Great Tribute. Glad to were able to relive your memories. I have a similar memory of a lake southwest of Parry Sound. Both Marinas/ Camps on the lake are long closed so I haven't found a place to stay on the water.
Hope you were able to take many photos to relive your journey. God bless you.


----------



## Lawman60

Great to see you brother! It's been a long time. Oh yes, plenty of pics and videos too. I still hope to talk my son into going with me one day. I think I got a trip or two left in me.


----------



## Snakecharmer

Lawman60 said:


> Great to see you brother! It's been a long time. Oh yes, plenty of pics and videos too. I still hope to talk my son into going with me one day. I think I got a trip or two left in me.


I hope you can take you son with you. I took my son to a lake close to the old lake about five years ago but it wasn't quite the same. Much deeper and of course we didn't know the spots. He will be a father in three months so I hope to revisit the trip with my son, and grandson in 4 or 5 years.

We're on the back nine of life. We may have the time for many trips or maybe not. Hopefully we can create a few more good memories! Check out the pike photo I posted labeled "German Porn".


----------



## Rich B

Lawman....truly enjoyed reading your "rest of the story" post....thanks for sharing it.
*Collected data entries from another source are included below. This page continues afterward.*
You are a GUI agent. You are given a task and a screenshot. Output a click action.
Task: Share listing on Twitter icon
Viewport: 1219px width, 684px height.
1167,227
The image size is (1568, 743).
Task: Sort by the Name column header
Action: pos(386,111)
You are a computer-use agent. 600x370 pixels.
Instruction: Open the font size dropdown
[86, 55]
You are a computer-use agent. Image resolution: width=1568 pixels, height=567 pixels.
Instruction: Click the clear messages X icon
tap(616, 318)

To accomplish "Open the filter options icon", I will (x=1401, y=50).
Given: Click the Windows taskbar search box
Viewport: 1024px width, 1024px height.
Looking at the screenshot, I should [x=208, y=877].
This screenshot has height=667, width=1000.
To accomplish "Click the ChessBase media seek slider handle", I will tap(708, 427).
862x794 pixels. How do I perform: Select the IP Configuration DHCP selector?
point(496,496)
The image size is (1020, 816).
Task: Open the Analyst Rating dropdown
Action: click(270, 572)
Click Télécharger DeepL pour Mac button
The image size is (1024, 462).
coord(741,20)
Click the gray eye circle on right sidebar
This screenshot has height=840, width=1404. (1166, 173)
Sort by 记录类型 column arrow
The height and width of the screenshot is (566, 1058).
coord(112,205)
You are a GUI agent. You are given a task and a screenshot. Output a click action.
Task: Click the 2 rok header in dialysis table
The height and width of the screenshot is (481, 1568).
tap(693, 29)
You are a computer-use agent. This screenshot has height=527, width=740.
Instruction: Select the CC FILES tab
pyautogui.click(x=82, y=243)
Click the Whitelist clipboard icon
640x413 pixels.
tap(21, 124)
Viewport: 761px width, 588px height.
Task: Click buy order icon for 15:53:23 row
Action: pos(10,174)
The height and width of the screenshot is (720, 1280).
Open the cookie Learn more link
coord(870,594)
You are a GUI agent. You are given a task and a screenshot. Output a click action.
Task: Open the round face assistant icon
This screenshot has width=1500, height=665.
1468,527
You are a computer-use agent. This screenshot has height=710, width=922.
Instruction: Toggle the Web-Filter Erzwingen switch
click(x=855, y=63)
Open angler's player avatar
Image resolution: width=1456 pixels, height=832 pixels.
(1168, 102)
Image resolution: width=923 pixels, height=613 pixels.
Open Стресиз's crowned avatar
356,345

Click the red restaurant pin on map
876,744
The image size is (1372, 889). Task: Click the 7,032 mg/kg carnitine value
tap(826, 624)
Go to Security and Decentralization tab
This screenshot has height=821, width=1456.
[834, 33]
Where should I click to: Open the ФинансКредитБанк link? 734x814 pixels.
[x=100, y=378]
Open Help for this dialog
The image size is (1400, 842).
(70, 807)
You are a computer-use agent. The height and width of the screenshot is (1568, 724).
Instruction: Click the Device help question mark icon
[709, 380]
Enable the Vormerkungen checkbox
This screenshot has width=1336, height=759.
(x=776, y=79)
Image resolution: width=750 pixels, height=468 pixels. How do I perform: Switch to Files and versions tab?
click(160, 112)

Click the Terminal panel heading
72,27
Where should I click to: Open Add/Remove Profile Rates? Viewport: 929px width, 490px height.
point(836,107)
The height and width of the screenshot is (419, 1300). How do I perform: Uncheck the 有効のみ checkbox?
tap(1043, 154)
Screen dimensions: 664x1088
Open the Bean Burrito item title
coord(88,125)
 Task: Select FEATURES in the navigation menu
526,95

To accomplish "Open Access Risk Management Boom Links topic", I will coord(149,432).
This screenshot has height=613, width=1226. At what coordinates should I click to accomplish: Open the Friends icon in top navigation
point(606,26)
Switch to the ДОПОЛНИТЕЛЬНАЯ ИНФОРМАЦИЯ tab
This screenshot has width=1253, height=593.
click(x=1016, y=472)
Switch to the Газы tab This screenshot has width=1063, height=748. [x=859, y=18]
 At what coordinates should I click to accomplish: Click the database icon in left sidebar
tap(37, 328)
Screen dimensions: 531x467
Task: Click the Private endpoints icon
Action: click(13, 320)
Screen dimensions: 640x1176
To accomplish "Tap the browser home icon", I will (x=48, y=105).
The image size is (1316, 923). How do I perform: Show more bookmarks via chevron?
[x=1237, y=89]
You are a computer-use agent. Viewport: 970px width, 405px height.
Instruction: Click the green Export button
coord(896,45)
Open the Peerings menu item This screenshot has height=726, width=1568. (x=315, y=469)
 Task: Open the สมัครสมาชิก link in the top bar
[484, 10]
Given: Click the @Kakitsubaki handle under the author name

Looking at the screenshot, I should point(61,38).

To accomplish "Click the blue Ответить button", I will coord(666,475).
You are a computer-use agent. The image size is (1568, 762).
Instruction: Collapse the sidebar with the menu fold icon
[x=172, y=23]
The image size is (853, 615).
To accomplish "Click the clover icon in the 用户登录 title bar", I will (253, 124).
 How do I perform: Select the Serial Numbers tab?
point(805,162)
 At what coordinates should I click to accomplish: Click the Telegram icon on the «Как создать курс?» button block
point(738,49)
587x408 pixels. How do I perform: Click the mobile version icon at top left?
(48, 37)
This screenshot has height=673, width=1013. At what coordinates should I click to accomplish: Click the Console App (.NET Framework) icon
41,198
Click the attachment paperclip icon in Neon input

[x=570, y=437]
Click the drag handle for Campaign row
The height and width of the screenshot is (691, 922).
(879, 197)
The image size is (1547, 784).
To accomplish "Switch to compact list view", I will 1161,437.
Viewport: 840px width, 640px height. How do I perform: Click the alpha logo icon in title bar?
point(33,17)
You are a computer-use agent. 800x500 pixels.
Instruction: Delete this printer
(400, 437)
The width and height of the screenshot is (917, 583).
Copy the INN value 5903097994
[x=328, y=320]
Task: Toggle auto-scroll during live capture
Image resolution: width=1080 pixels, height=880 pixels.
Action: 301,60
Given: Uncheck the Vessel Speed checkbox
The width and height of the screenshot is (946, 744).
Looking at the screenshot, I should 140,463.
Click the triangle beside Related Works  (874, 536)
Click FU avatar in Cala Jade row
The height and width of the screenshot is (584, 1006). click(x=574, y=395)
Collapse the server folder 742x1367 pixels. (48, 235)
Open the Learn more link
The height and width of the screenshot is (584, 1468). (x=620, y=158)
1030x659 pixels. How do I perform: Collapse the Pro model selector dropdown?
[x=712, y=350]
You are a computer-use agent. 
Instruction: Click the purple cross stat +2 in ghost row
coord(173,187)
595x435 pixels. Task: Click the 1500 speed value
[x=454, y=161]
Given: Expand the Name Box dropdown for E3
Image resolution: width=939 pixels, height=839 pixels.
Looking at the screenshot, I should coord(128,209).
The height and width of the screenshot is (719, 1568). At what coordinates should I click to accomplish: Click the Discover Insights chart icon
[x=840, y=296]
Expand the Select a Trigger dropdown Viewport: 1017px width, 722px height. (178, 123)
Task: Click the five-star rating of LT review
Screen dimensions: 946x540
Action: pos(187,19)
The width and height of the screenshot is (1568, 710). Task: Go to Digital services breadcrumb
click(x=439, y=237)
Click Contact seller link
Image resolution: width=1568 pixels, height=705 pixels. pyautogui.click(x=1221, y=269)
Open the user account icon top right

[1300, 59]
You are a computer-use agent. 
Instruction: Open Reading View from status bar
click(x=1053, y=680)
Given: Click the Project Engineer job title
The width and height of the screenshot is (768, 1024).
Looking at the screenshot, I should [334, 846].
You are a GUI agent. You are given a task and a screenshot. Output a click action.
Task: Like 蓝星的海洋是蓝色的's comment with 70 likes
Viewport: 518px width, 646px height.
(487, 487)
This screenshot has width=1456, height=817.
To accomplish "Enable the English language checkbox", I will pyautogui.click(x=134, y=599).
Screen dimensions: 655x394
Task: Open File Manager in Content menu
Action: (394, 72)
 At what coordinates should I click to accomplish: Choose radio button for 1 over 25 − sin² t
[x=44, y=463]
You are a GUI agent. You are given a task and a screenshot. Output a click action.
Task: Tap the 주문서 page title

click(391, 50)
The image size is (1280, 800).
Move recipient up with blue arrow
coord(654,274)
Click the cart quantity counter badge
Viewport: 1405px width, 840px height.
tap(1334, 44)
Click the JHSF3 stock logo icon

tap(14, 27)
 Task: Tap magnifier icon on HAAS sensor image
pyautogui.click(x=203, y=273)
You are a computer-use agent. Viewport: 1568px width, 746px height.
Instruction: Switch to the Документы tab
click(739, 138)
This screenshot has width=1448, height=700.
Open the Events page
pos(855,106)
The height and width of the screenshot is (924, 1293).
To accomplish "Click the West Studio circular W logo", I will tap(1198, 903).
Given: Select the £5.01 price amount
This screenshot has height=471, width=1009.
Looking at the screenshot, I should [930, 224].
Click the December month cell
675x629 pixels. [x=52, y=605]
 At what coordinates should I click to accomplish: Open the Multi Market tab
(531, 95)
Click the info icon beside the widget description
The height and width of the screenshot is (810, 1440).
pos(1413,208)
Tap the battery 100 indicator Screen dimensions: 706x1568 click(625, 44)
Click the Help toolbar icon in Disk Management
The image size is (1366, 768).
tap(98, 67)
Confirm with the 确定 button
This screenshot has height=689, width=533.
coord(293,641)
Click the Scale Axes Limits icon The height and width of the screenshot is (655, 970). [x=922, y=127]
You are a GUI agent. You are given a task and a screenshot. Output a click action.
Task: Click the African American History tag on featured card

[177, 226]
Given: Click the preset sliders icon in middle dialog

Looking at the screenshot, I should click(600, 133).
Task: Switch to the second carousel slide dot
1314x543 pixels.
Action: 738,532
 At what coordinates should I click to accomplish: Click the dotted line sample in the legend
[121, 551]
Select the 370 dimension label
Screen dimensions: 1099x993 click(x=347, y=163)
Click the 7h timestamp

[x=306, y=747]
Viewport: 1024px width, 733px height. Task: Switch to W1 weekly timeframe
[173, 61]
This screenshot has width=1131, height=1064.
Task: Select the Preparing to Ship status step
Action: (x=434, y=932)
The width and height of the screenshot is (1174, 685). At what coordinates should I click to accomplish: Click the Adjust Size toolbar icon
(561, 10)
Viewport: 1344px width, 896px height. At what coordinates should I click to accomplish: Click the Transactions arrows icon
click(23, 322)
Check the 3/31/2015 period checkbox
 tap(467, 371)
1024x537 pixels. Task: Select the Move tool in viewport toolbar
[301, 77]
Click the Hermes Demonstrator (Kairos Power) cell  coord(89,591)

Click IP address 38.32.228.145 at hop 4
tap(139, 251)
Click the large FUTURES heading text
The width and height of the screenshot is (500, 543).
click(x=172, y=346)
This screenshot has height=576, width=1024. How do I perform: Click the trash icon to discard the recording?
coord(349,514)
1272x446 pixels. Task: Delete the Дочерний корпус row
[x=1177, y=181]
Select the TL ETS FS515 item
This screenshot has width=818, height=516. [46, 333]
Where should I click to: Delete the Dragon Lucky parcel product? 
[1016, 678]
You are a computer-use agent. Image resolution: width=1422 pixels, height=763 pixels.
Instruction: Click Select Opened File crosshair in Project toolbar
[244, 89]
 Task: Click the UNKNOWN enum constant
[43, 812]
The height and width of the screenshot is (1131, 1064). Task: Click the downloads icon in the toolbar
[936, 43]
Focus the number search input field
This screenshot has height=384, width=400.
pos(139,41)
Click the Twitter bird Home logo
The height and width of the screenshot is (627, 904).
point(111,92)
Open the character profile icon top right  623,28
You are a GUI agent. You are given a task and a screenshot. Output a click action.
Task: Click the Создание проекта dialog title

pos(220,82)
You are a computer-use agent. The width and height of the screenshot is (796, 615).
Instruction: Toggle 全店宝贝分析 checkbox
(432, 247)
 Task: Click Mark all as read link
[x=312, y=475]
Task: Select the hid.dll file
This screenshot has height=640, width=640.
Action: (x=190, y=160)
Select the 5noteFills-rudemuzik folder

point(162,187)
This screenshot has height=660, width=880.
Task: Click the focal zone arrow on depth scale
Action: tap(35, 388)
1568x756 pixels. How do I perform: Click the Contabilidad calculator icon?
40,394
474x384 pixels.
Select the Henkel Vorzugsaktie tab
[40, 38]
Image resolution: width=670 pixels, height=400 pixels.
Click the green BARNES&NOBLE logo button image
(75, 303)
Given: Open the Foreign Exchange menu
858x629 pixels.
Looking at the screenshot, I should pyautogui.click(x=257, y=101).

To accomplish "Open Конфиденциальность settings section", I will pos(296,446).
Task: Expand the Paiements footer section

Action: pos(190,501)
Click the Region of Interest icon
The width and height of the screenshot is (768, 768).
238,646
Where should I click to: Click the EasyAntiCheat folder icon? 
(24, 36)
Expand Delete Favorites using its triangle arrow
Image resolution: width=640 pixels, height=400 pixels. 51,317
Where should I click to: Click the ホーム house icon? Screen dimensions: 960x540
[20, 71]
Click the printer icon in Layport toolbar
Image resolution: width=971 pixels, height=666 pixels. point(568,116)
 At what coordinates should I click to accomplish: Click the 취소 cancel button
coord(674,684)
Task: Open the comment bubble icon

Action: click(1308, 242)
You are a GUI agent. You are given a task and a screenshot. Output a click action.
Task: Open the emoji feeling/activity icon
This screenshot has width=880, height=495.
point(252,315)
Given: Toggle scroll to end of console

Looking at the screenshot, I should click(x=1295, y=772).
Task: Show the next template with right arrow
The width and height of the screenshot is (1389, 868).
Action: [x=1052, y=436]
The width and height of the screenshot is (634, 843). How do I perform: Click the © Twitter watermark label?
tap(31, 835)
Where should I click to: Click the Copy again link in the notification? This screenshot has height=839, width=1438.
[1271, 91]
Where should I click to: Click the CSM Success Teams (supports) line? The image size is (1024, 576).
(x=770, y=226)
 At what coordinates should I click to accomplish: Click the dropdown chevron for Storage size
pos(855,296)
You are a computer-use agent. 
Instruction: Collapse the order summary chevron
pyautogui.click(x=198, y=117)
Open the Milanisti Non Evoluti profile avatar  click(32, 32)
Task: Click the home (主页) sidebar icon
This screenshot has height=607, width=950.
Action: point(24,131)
Hopefully you are continuing to heal from your stroke; and enjoy many more trips up in the north country.


----------



## kycreek

Great post


----------



## Bassman1978

My 12 year old son is in the Canadian bush this week for the first time. I wasn’t able to go but can’t wait to see the smile on his face when he gets back. Before he left I explained to him that Canadians are much more friendly than he is use to. I will have him read your story when he gets back. Thanks for sharing.


----------



## I'm G'na Ms Her

Lawman. Thank you for the history (I don't want to call it a "story"). Can't decide if it should be a book or a movie. Hopefully you and Gus' son will continue with a lifetime friendship


----------



## Lawman60

I'm G'na Ms Her said:


> Lawman. Thank you for the history (I don't want to call it a "story"). Can't decide if it should be a book or a movie. Hopefully you and Gus' son will continue with a lifetime friendship


Thank you for your kind post!
Doug literly has the French River in his back yard, and his own dock. I told him the next time I come up, I'll bring my nig boat and fish the river. I also said I'm going to spend a week at the twin lakes. But I'll bring a canoe this time too, so that I can portage into Ruby. So, we've already planing my next trip!
As a matter of fact, today happens to be my birthday, and my wife got me a 16' square stern canoe. I may even go up again in September. That's when their leaves are in color, and it's too beautiful to put into words.But


----------



## Lawman60




----------



## PBsQuest

The whole French River/Key River/Pickerel River area is under siege by wild fires right now. Quite unfortunate event is happening right now. I hope they get some rain and the men and women fighting the fires have success bringing it under control. 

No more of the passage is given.